Por Alison CardosoCEO EmbTec
Nos últimos meses eu pude perceber um aumento significativo nas apreensões de cargas para exportação em portos brasileiros. Um dos principais motivos? A ausência ou irregularidade de documentos obrigatórios para exportação — entre eles, o certificado da embalagem emitido pela Marinha do Brasil.
Esse certificado é indispensável para garantir que a embalagem utilizada na exportação foi devidamente homologada e cumpre os requisitos técnicos de segurança e integridade exigidos para transporte marítimo. A Marinha tem intensificado a fiscalização, com vistorias minuciosas que visam garantir a conformidade com as normas regulatórias. Como resultado, cargas sem a devida certificação têm sido retidas, impactando diretamente os prazos logísticos e a credibilidade dos exportadores.

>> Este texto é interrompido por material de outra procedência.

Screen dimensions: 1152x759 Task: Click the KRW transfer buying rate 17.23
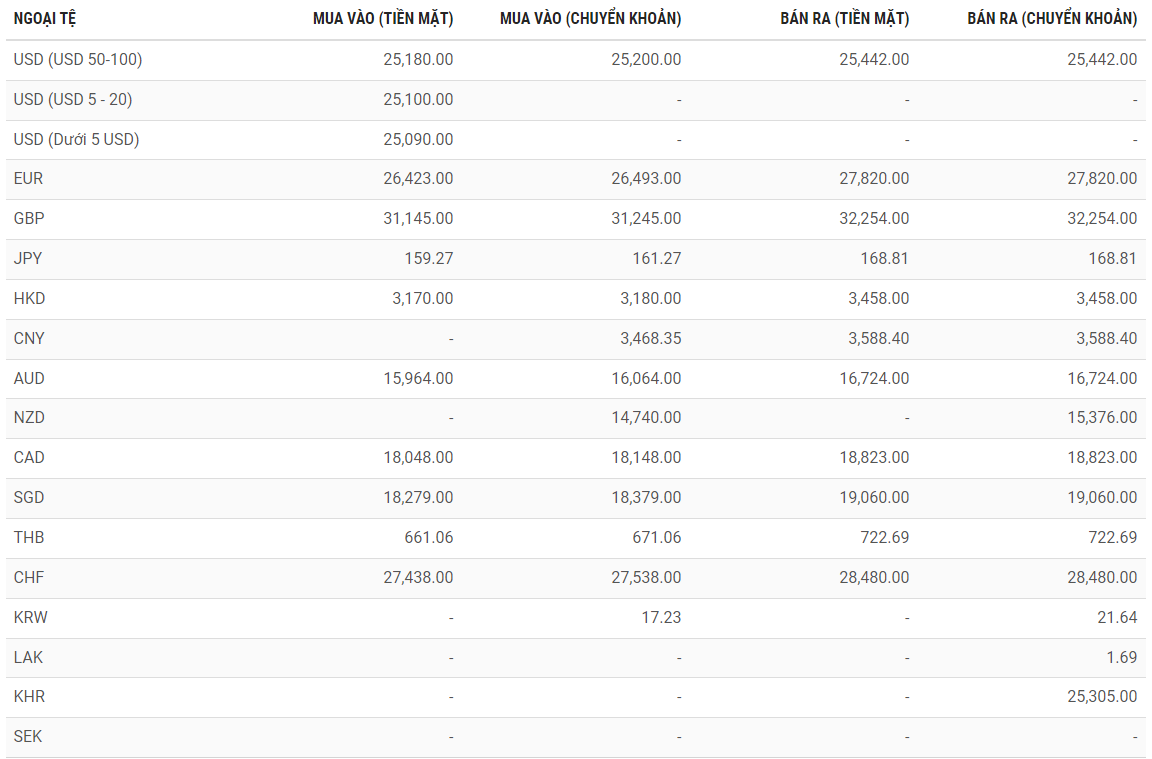click(x=661, y=618)
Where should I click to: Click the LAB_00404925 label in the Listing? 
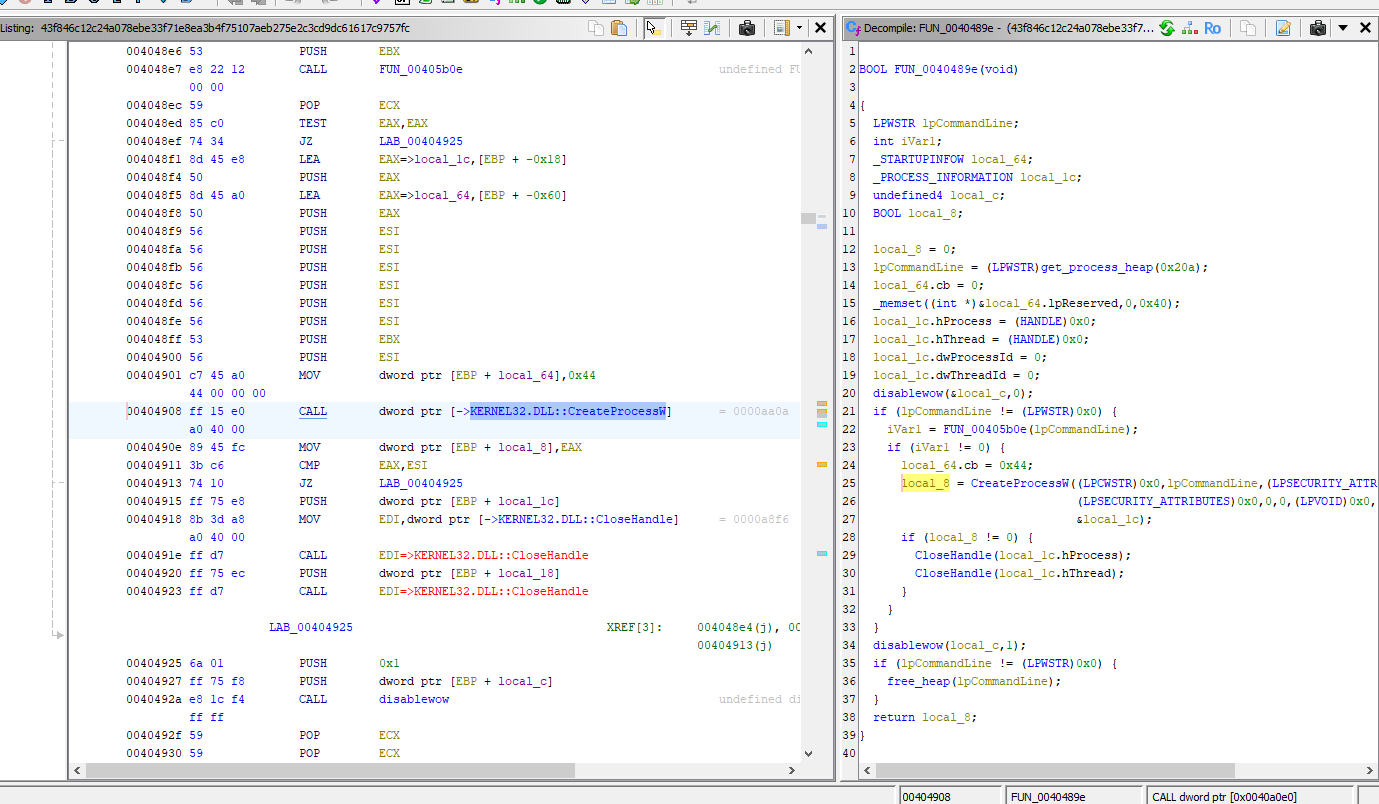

Mesmo quando a carga passa pelo crivo dos portos brasileiros, o uso de embalagens não certificadas pode resultar na devolução da mercadoria pelo cliente final — o que representa não apenas um prejuízo financeiro direto, mas também a perda de mercado, confiança e oportunidades futuras.
Imagine o impacto: meses de negociação, produção e logística comprometidos por um detalhe negligenciado — a homologação da embalagem.
Empresas que atuam no comércio exterior devem incorporar a verificação da certificação das embalagens como etapa fundamental em seus processos de exportação. A gestão documental precisa estar alinhada com as exigências da Marinha e dos órgãos internacionais.
Se você atua com comércio exterior, supply chain ou logística internacional, essa é uma reflexão que não pode passar despercebida. Estamos falando de riscos operacionais, legais e reputacionais que podem (e devem) ser evitados com planejamento e rigor técnico.